→ **Excerpt**:
= = =

Gays Win Another Round in Arizona DP Case

US 9th Circuit finds state must continue employee benefits while lawsuit proceeds

A three-judge panel of the US 9th Circuit Court of Appeals has strongly signaled the likelihood that the Arizona statute repealing health benefits for domestic partners of state employees will ultimately be held unconstitutional.

The September 6 ruling nixed the state’s challenge to District Judge John W. Sedwick’s preliminary injunction requiring that the benefits continue while litigation proceeds.

Tara L. Borelli, a staff attorney in Lambda Legal’s Western regional office, represents a group of Arizona state employees and their same-sex partners in arguing that the law, rescinding benefits administratively extended to domestic partners in 2008, violates the Equal Protection Clause of the US Constitution’s 14th Amendment by legislating against the interest of a particular group of citizens without any legitimate justification.

In April 2008, Arizona’s executive branch, then led by Democratic Governor Janet Napolitano, amended its Administrative Code to expand eligibility for public employee benefits to include domestic partners of employees within the definition of “dependents,” under a plan authorizing coverage for spouses and dependents of employees.

= = =

→ **Material provided**:

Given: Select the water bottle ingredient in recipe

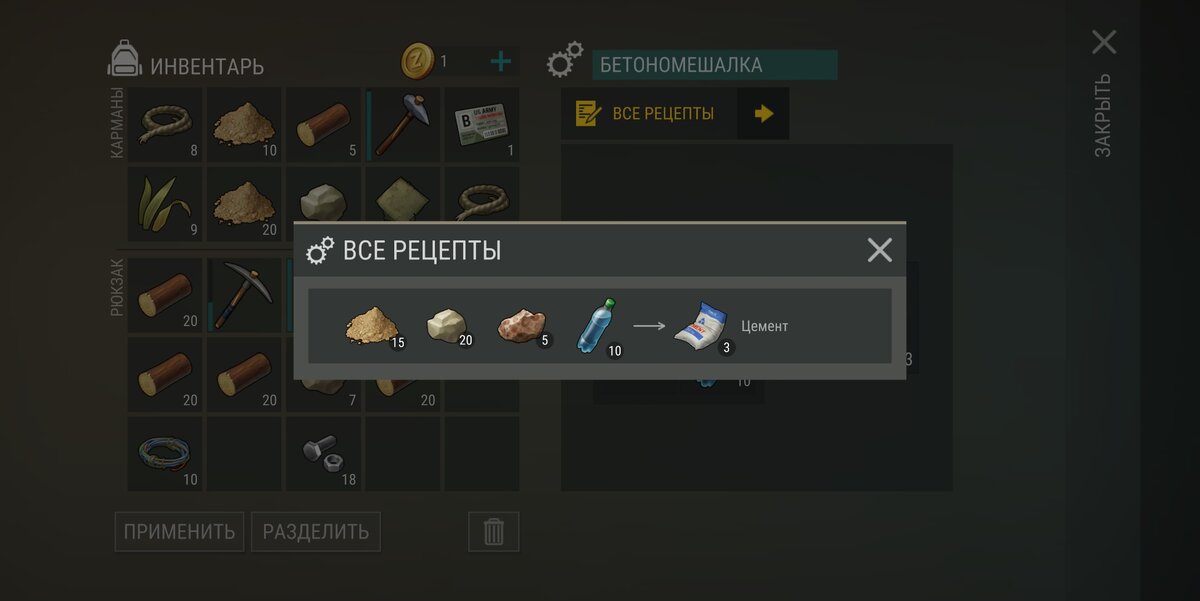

= = =

→ **Instructions**:
• a. Answer the following questions using the Arizona benefits article:
(i) On what date did the appeals panel issue its ruling?
(ii) In which office of Lambda Legal does Tara L. Borelli work?
(iii) Who led Arizona's executive branch in April 2008?
• b. Write out everything in the Arizona benefits article from "US 9th Circuit finds" down to "be held unconstitutional.".
The material placed above comes from a separate source and is unrelated to the Arizona benefits article.

→ **Solutions to the tasks**:
• a.
(i) September 6
(ii) Lambda Legal's Western regional office
(iii) Democratic Governor Janet Napolitano

• b.
US 9th Circuit finds state must continue employee benefits while lawsuit proceeds

A three-judge panel of the US 9th Circuit Court of Appeals has strongly signaled the likelihood that the Arizona statute repealing health benefits for domestic partners of state employees will ultimately be held unconstitutional.